**WHAT THE TASK REQUIRES**
From the entries below, reproduce exactly the line containing "Task: Confirm the", the line containing "Viewport: 1000px width, 657px height.", and every line in between, with nothing added.

**INPUT**

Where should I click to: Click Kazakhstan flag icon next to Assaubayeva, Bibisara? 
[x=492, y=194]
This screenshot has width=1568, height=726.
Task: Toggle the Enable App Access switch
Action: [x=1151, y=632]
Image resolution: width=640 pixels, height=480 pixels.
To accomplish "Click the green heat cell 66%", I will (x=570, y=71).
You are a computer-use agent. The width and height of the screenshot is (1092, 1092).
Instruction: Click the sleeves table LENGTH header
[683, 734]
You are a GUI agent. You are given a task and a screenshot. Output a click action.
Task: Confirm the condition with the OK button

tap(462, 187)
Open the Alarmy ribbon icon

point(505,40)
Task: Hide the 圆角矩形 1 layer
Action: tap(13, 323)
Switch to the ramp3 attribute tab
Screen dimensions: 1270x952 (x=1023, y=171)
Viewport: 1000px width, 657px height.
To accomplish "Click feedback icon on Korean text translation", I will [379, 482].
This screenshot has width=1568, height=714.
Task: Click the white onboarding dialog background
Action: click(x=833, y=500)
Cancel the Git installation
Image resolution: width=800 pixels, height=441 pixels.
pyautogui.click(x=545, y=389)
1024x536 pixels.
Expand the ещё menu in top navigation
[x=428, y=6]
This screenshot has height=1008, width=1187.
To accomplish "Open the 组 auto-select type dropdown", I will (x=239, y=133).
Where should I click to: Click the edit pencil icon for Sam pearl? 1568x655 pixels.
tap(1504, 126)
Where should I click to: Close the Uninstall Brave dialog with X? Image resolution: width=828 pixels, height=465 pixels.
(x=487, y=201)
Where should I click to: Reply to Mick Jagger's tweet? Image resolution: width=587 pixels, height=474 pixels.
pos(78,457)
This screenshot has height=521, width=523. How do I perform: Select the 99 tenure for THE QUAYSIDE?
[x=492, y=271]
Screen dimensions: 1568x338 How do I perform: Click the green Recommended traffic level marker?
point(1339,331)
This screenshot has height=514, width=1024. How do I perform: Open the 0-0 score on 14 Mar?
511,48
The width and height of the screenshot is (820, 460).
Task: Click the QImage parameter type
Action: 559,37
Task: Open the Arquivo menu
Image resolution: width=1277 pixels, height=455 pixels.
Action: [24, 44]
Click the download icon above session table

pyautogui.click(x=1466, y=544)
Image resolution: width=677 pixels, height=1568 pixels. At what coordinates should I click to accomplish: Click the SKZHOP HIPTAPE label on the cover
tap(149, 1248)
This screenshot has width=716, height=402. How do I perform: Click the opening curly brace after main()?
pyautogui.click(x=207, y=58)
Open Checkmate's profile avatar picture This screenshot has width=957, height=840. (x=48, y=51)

**RESPONSE**
Task: Confirm the condition with the OK button

tap(462, 187)
Open the Alarmy ribbon icon

point(505,40)
Task: Hide the 圆角矩形 1 layer
Action: tap(13, 323)
Switch to the ramp3 attribute tab
Screen dimensions: 1270x952 (x=1023, y=171)
Viewport: 1000px width, 657px height.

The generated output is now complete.